His 1577 “Discourse” (today it would be called a memorandum or position paper) proposed a pre-emptive attack on Spanish and Portuguese (and possibly French) ships in Newfoundland — “eyther by open hostilytie, or by some colorable meanes; as by geving of lycence under lettres patentes to discover and inhabyte some strange place, with speciall proviso for their safetyes.” The latter course would allow the Queen to disavow attacks on foreign ships if necessary, and “pretend yt was done without your pryvitie.” [without your approval.]
Gilbert offered to personally finance, organize and lead a fleet to Newfoundland, to attack Spanish and Portuguese ships, seize their cargoes, and commandeer the best ships while burning others. This could be accomplished by a relatively small force, because the fishers worked from shore, leaving few if any men on the big ships, “so that there is as little doubt of the easye taking, and carrying of them away.” What’s more, the expedition would pay for itself, because Newfoundland fish “is a principal and rich and everie where vendible merchaundise.”

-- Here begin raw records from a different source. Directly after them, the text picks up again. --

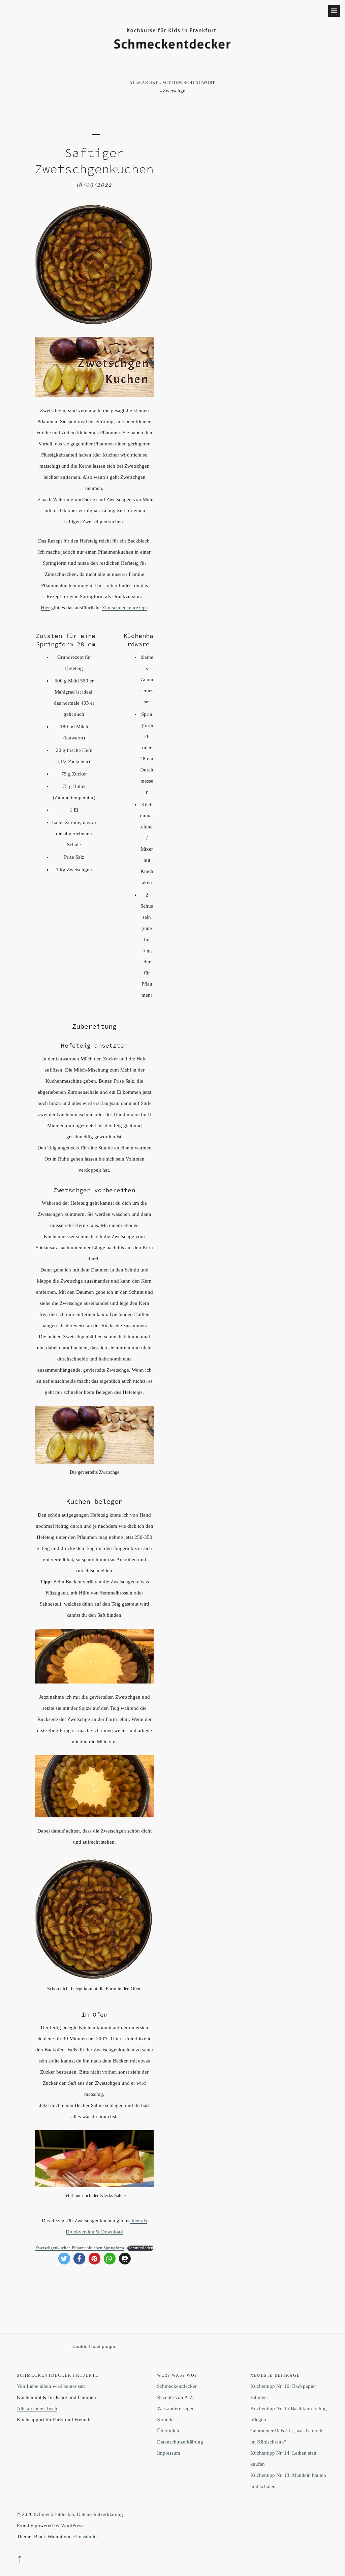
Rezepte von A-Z (175, 2397)
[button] (64, 2258)
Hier (45, 607)
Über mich (168, 2430)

Such an attack would not only deprive Spanish merchants of ships and the “great revenues” they obtained from fishing, it would prevent Newfoundland cod from reaching Spain, causing “great famine.” Beyond that, Humphrey suggested that a permanent settlement in Newfoundland could be a base for attacking Spanish ports and shipping in the Caribbean.
There is no record of Elizabeth’s reaction to this plan, but six months later she issued Letters Patent to “our trustie and welbeloved servaunt Sir Humphrey Gilbert,” incorporating something very like the “colorable meanes” he had suggested. In exchange for 20% of any gold or silver he might find, the Queen gave Gilbert a six-year license “to discover, finde, search out, and view such remote, heathen and barbarous lands, countreys and territories not actually possessed of any Christian prince or people.” He would personally own all land within 200 leagues of any permanent settlements he established by 1583 — an immense area — and could “take and surprise by all maner of meanes whatsoever … as of goode and lawful prize” any ship that entered that area without his permission. [17]
The Letters Patent included a pro forma instruction not to attack ships from friendly nations, but in practice Gilbert now had a license to establish Newfoundland as England’s first overseas colony, expel foreign fishers, and use the island for privateering attacks.
He certainly tried, but as the Queen said, he was “a man noted of not good happ [luck] by sea.”[18]
His first voyage, in 1578, barely reached Ireland before desertions and storms forced him to turn back. That failure cost him most of his inheritance, and discouraged investors from supporting him again: it took four years to raise enough money for a second try.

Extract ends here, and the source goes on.